Baking By AmberDSouthard Updated 11 Apr 2016 , 7:48pm by AmberDSouthard

AmberDSouthard Posted 10 Apr 2016 , 9:09pm
post #1 of 10

Recently I have noticed that my cream cheese buttercream has a very strong almost offensive aroma to it. I never leave the icing unrefrigerated except for the time it take me to ice and decorate and my cakes are always refrigerated after being iced and are brought to room temp for serving. My recipe is 8oz cream cheese, 4oz high ratio shortening, 4oz butter, 1 tbsp non dairy creamer, 1 tbsp cream cheese emulsion and 2 lbs powdered sugar. Could it be I am using to much emulsion, it's not necessary to the recipe I just use it to intensify the cream cheese flavor. I plan on making my next batch without it to see if that could be the source of the smell because no one wants a stinky cake!!!!

9 replies
kristykgs Posted 10 Apr 2016 , 9:27pm
post #2 of 10

I use a lot of emulsions, but cream cheese emulsions is one I do NOT use. I bought some - silver cloud and Loranns - and the odor put me off. It very well could be that. I am not sure, as there are other people on here who use it. Hope you get an answer.

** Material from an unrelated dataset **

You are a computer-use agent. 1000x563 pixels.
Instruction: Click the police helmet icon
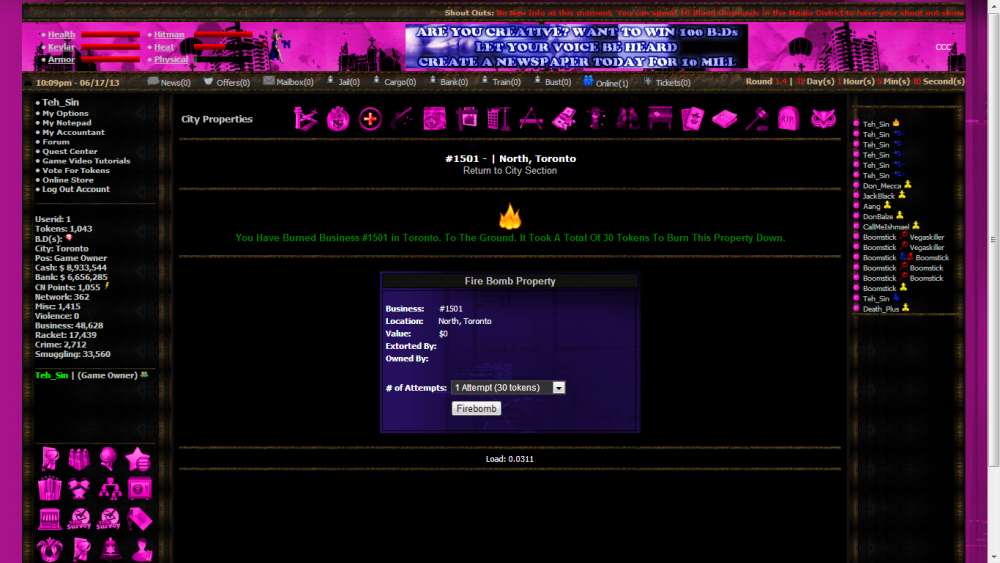110,548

AmberDSouthard Posted 10 Apr 2016 , 9:34pm
post #3 of 10

Thank you! I bet is that darn emulsion!!!

cakebaby2 Posted 10 Apr 2016 , 9:39pm
post #4 of 10

I've never used an emulsion but make quite a lot of cakes with cream cheese frosting, including a no bake quickie cheesecake with loads of the stuff, never smell anything off it, I bet its the emulsion x

AmberDSouthard Posted 11 Apr 2016 , 1:22am
post #5 of 10

Definitely leaving it out of my next batch!!!

lisatipperoo Posted 11 Apr 2016 , 1:14pm
post #6 of 10

I'm betting on the emulsion too. Not sure what it is about it but I just don't like it! I also notice it with certain Butter emulsions. Not sure if these companies are changing their ingredients or what, but they smell chemical-ey. :-p

AmberDSouthard Posted 11 Apr 2016 , 4:37pm
post #7 of 10

I agree!

Jeff_Arnett Posted 11 Apr 2016 , 6:50pm
post #8 of 10

Instead of the emulsion, try adding a small amount (1/4 teaspoons to start can always add more) of white balsamic vinegar.  It will enhance the cream cheese "tang" that everyone is anticipating when they bite into  a cake or cupcake iced in cream cheese icing.  You can also thin with a bit of sour cream or buttermilk if you don't want to go the vinegar route.

-K8memphis Posted 11 Apr 2016 , 7:03pm
post #9 of 10

yes what jeff said -- i just add it to regular american buttercream -- in place of some of the liquid -- no cream cheese at all -- it's wonderful and it can stay out all day long no worries

AmberDSouthard Posted 11 Apr 2016 , 7:48pm
post #10 of 10

Thanks Jeff an K8, I have never heard of that but I will definitely give a try!!!